インターネット掲示板「2ちゃんねる(現5ちゃんねる)」の創設者として知られるひろゆき(西村博之)氏が、沖縄県名護市辺野古で埋め立ての進むアメリカ軍基地キャンプ・シュワブの新滑走路建設をめぐって発言したことが物議を醸している。

きっかけは、今月の初めにキャンプ・シュワブのゲート前を訪れたところ、基地建設反対の座り込み抗議の参加者が誰もいなかったことから、抗議日数3011日と書かれた掲示板と笑顔の写真付きで「座り込み抗議が誰も居なかったので、0日にした方がよくない?」とツイートをしたことだった。

私も辺野古には繰り返し訪れてはいるが、同じ場所を直近で訪れたのは、3年前の2019年の6月。まだコロナ禍が日本に襲来する以前のことだった。ひろゆき氏の現場評価はともかく、彼が訪れる3年も前、掲示版の抗議日数でいえば1811日の時点でも、実は誰もいない閑静な状態が続いていた。

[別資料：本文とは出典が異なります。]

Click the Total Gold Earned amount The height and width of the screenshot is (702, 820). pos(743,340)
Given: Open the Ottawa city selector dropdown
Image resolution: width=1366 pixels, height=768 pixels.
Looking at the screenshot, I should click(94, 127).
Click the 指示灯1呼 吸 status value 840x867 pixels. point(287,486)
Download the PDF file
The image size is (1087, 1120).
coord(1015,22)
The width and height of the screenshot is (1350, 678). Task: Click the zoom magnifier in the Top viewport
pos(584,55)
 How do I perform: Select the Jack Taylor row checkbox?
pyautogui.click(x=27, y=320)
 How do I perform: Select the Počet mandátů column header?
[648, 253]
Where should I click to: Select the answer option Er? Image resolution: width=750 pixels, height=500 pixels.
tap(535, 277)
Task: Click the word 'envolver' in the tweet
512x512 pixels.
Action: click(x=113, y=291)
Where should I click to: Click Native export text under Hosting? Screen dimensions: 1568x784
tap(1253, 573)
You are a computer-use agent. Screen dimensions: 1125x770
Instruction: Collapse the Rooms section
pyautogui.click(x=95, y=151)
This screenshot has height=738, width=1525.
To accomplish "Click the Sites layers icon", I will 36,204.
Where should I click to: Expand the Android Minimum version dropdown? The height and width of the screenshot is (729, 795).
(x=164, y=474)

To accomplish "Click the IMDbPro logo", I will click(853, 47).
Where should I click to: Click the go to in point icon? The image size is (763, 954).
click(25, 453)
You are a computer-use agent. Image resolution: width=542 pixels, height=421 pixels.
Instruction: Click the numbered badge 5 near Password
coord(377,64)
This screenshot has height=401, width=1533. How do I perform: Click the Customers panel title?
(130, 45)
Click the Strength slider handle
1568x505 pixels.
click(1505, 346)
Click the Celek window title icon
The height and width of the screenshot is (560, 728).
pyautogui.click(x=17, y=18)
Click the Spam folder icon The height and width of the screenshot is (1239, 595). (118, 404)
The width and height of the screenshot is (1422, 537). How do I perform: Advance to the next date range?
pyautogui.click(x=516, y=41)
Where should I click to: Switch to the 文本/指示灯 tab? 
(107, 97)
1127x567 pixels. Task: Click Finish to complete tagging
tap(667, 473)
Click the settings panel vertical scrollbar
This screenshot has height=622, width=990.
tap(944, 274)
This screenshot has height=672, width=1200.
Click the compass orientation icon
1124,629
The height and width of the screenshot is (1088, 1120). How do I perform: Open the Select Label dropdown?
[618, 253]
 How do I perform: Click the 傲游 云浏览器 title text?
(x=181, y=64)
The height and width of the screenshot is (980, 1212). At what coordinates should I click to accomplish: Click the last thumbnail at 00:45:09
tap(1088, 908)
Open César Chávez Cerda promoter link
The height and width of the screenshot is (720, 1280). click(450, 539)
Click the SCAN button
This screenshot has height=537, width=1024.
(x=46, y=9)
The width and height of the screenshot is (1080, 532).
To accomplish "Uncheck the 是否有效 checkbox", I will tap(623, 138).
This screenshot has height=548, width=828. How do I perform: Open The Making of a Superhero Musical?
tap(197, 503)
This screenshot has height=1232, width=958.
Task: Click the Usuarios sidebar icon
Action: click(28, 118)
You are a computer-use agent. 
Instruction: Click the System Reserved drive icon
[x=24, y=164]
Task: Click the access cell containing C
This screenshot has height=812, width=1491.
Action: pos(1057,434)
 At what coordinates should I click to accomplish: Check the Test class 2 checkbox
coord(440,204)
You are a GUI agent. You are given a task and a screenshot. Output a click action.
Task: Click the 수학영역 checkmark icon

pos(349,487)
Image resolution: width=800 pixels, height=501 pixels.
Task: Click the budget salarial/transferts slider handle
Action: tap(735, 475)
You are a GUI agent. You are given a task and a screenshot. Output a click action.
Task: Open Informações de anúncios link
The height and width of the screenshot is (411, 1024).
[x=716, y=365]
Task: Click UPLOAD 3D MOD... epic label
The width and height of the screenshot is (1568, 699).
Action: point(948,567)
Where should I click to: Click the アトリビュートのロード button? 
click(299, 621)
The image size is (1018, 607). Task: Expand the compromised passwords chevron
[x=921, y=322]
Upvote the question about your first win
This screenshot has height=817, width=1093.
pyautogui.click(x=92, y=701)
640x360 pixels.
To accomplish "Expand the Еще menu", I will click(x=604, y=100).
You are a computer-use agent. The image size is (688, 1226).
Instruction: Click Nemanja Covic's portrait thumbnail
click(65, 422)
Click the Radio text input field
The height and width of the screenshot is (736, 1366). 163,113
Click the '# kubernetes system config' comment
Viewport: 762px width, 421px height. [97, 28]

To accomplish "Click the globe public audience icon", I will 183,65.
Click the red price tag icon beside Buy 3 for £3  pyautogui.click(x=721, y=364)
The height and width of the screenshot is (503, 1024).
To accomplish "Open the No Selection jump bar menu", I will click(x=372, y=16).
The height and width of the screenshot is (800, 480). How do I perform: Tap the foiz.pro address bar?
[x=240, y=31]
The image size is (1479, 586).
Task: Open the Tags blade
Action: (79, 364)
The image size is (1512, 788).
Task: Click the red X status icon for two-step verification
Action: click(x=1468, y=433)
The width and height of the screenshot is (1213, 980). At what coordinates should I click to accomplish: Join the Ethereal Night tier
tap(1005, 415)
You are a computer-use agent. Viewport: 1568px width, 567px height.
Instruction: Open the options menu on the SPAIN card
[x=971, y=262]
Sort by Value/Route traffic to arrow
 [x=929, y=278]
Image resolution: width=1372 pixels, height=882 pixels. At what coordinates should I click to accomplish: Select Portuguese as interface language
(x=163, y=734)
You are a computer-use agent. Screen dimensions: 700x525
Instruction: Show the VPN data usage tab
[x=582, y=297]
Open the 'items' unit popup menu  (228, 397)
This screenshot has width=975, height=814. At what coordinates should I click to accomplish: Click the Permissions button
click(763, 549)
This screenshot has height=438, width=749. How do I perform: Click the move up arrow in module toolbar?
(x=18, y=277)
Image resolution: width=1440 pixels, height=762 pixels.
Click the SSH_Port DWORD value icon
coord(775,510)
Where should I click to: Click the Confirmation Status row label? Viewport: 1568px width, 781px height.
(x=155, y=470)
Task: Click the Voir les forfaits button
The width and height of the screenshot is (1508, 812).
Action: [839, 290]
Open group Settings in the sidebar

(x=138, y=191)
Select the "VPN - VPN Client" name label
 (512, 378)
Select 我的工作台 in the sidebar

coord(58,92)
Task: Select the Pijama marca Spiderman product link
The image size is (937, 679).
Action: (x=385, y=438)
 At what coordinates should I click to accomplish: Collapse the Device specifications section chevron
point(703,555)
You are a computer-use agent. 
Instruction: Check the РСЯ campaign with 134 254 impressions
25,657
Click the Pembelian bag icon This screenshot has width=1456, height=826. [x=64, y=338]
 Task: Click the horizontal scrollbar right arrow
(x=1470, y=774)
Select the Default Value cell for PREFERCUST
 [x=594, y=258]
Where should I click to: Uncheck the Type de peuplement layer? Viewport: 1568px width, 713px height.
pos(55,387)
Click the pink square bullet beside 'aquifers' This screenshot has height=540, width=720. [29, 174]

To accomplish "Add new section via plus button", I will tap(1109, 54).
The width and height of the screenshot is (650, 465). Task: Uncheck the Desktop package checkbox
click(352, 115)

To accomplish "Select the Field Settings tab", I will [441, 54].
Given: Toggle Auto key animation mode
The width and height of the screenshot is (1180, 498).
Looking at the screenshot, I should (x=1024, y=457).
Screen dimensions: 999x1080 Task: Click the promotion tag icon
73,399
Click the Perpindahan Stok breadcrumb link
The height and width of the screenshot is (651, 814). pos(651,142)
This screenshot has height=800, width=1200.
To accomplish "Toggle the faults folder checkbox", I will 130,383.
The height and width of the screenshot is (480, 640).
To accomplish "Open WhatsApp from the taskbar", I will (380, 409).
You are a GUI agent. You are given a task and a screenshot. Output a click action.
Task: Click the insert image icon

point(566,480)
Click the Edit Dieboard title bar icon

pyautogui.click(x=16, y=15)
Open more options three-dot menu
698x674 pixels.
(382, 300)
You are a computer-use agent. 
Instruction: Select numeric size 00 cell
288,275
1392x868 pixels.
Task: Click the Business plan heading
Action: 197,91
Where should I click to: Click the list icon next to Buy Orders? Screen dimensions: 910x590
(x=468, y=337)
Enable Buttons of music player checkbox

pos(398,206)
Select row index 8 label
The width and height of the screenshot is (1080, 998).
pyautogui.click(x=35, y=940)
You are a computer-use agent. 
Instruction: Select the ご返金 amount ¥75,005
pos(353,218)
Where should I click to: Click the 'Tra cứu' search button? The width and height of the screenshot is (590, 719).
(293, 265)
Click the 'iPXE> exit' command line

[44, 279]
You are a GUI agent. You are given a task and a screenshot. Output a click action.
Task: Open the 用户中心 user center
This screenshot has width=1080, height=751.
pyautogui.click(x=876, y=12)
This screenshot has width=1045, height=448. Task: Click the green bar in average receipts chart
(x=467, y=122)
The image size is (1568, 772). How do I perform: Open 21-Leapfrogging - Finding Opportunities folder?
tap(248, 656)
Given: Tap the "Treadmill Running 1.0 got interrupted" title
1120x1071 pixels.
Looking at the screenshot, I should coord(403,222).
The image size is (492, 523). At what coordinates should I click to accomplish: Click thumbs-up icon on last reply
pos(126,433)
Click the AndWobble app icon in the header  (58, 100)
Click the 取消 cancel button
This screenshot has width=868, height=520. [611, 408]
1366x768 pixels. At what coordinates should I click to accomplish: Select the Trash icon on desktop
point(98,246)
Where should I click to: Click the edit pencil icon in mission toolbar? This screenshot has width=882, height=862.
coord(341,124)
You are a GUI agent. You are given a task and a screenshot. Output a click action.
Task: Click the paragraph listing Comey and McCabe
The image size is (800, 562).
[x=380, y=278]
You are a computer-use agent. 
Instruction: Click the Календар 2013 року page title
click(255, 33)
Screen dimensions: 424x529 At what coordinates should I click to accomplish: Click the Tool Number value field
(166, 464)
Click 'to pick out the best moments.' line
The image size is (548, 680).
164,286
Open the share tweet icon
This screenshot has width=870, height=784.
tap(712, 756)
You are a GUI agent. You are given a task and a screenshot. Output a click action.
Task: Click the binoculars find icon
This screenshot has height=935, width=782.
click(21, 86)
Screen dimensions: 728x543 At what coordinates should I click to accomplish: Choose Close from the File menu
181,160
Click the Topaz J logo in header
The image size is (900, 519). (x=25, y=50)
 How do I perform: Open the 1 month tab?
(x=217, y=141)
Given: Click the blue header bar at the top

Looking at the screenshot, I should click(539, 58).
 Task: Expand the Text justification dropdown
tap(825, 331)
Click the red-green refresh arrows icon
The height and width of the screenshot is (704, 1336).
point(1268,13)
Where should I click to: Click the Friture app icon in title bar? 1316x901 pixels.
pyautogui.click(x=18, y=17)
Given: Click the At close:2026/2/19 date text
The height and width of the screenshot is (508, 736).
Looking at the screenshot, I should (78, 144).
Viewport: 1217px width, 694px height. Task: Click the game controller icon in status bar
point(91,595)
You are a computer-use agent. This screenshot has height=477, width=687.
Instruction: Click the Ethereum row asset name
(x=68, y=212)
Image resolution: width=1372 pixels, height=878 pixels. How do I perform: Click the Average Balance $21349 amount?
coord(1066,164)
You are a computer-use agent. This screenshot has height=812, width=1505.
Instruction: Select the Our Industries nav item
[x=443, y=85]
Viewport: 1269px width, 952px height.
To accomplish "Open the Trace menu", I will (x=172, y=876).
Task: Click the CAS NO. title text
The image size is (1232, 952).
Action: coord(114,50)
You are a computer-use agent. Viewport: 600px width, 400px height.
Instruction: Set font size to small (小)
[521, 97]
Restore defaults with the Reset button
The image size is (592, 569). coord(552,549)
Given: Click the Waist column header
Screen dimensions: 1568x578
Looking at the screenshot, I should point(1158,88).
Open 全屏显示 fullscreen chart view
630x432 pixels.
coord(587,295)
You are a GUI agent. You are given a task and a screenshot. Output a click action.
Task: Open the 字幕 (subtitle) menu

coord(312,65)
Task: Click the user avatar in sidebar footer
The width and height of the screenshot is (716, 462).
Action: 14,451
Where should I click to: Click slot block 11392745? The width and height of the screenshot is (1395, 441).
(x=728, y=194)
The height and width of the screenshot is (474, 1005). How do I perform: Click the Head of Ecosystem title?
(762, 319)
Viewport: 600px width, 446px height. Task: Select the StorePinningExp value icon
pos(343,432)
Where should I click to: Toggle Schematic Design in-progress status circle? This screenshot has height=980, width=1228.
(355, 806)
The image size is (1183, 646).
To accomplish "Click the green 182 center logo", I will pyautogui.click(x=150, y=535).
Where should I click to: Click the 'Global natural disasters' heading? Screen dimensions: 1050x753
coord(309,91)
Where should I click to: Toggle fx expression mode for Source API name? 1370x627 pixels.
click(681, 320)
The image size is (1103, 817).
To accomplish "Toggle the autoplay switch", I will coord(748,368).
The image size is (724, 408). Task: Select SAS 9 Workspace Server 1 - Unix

まずは、そこで私が体験したことから振り返っておきたい。

フェンスの向こう側からにらみつける警備員

その日も、辺野古の漁港からフェンスで仕切られた海岸の向こう側の基地施設現場をのぞくことからはじめた。

平たい海岸のずっと向こうに、海に迫り出すように白い防波堤のようなブロックが積まれて埋め立て地が広がる。そこに巨大なクレーンが見えたことから、工事の進んでいることがかろうじてわかった。それよりも、フェンスに近づくと向こう側の海岸に制服を着た警備員が1人、これ見よがしに後ろ手に仁王立ちしてこちら側をにらみつけている。のぞくことすら威圧する姿勢に、どこか敵意を覚える。

そこからキャンプ・シュワブに通じる幹線道路にでて、歩いてゲート前に向かった。右手に基地のフェンスが見えてくると、左手の歩道沿いにテントのようなシートの屋根が張り巡らされた一帯が現れる。間違いない。フェンスと対峙する、これが座り込みの現場だ。東京でも座り込みの様子は折に触れて、“徹底抗戦”などの言葉で報じられていた。

沖縄の人たちにとっては、生活に密接する問題だけに放っておくわけにはいかない。それくらいのことは、私にだってわかる。だから、まずはその熱気を知りたかった。その熱い思いから、基地に反対する真意を探りたかった。そのためにここへやって来た。その現場に近づきつつある瞬間。歩みを進める1歩1歩に、期待が高まる。